D’abord simple irritant pour le gouvernement fédéral libéral de l’époque, cette organisation gagne rapidement le soutien des Autochtones de tout le Canada, ce qui donne lieu à deux congrès à Ottawa (en 1943 et 1944) et à une rencontre avec Thomas Crerar, alors ministre des Mines et des Ressources, chargé des questions autochtones. C’est la première fois depuis la Confédération qu’une telle délégation obtient un accès direct aux leviers du pouvoir colonial. L’héritage de ces congrès et du Comité se prolonge aujourd’hui dans l’Assemblée des Premières Nations. Une grande partie de cet héritage est attribuable à la détermination et à la ténacité de Jules Sioui, des Hurons-Wendats du Québec. Or on ne pouvait lire que très peu de choses à son sujet. Cette lacune se trouve aujourd’hui superbement comblée par la biographie du petit-neveu de Jules, l’écrivain, comédien et professeur de théâtre québécois Jocelyn Sioui.
La biographie se compose de trois parties suivies d’un bref épilogue. L’auteur connaissait son grand-oncle (légendaire dans la famille) et l’avait rencontré brièvement, mais c’est par hasard qu’il a pris conscience de son importance historique. En lisant La femme qui fuit d’Anaïs Barbeau-Lavalette, il est tombé sur un court chapitre décrivant une manifestation en 1949 en appui à la lutte du peuple huron pour ses droits et en soutien à Jules Sioui, alors emprisonné pour sédition et en grève de la faim. Désireux d’en savoir davantage, il apprend l’existence d’une boîte de documents de Jules entreposée dans le garage de son père. Ces archives, modestes mais riches, ainsi que des travaux d’historiens, d’autres sources d’époque, des articles de journaux et des procès-verbaux de procès durant la vie de Jules constituent la base de la biographie. Après avoir lu les documents de son grand-oncle, la première question de l’auteur — celle qui devient le thème central de la biographie — est de savoir pourquoi si peu de gens en savent si peu sur Jules Sioui. Pourquoi son énorme contribution à l’avancement des droits des autochtones a-t-elle été effacée des récits historiques ? Une première raison devient vite apparente : l’État s’est vigoureusement opposé à ce qu’il dise la vérité sur l’oppression des Premières Nations et sur le déni de leur indépendance souveraine ; il voulait simplement qu’il disparaisse du domaine public. Une deuxième raison, plus sombre, qui pourrait expliquer une partie de l’ambivalence des Hurons-Wendats à l’égard de son militantisme, devient évidente à la fin de la biographie.
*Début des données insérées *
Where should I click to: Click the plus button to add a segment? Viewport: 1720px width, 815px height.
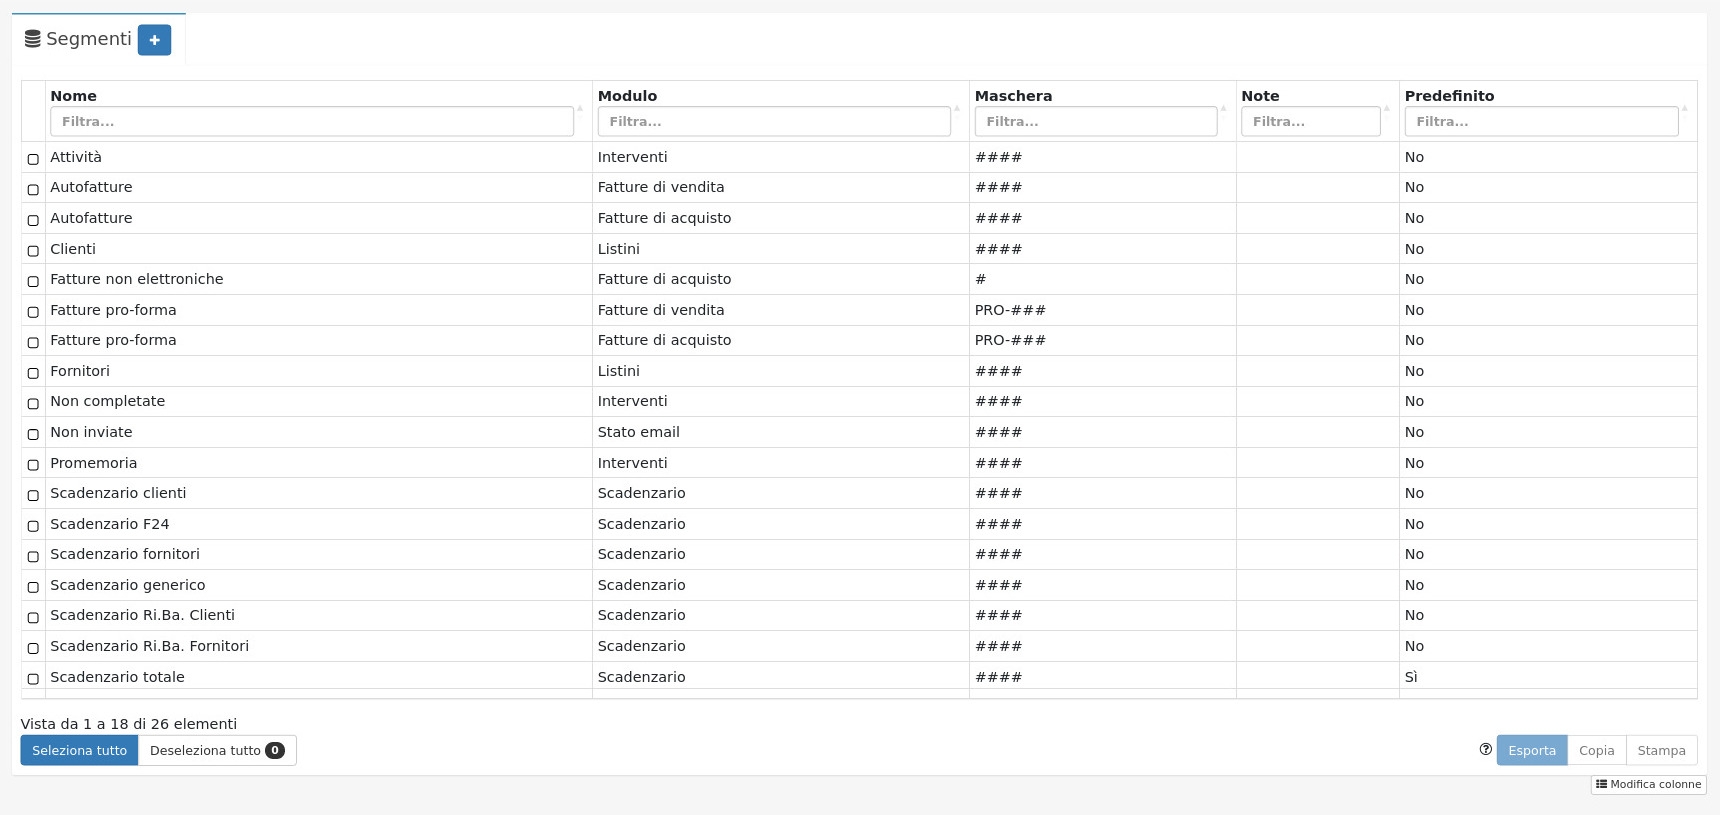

La première partie présente le début de la vie de Jules et son éveil politique face à son assujettissement à l’administration coloniale. Sioui naît en 1903 à Val-Saint-Michel (aujourd’hui Val-Bélair, dans la ville de Québec) sur la réserve huronne-wendat des Quarante Arpents, près de la grande réserve de Wendake à Loretteville. Enfant, il survit à une pleurésie, un fait auquel l’auteur attribue sa résistance aux forces montées contre lui, ainsi que sa résilience et sa détermination. Il quitte l’école à l’âge de dix-sept ans, désillusionné à cause de la façon dont les élèves autochtones sont séparés des non-autochtones, sont traités différemment et décrits en termes racistes (probablement influencés par les attitudes engendrées par des historiens comme Lionel Groulx, dont les écrits ont influencé l’éducation québécoise à l’époque). Sioui découvrira plus tard qu’on ne lui a jamais rien appris sur la Proclamation royale de 1763 — un document clé pour la protection des terres et des droits des autochtones — ni sur l’histoire réelle des rencontres entre Européens et Autochtones et leur rôle dans la formation et le développement du Québec et du Canada. Néanmoins, ce n’est pas le traitement oppressif des peuples autochtones à travers la Loi sur les Indiens qui éveille Sioui sur le plan politique. Ce sont plutôt les retombées d’un conflit territorial entre les deux réserves huronnes-wendates, Quarante Arpents et Wendake (Loretteville), une querelle pour savoir qui sont les vrais Hurons, et l’apparente corruption de l’agent des Indiens, Maurice Bastien, et de son frère, Ludger Bastien, homme d’affaires autochtone et chef de Wendake. La condamnation de Sioui pour diffamation à l’endroit Ludger l’incite à se renseigner sur la Loi sur les Indiens et sur sa situation en tant qu’Autochtone dont les droits civils et légaux sont très limités.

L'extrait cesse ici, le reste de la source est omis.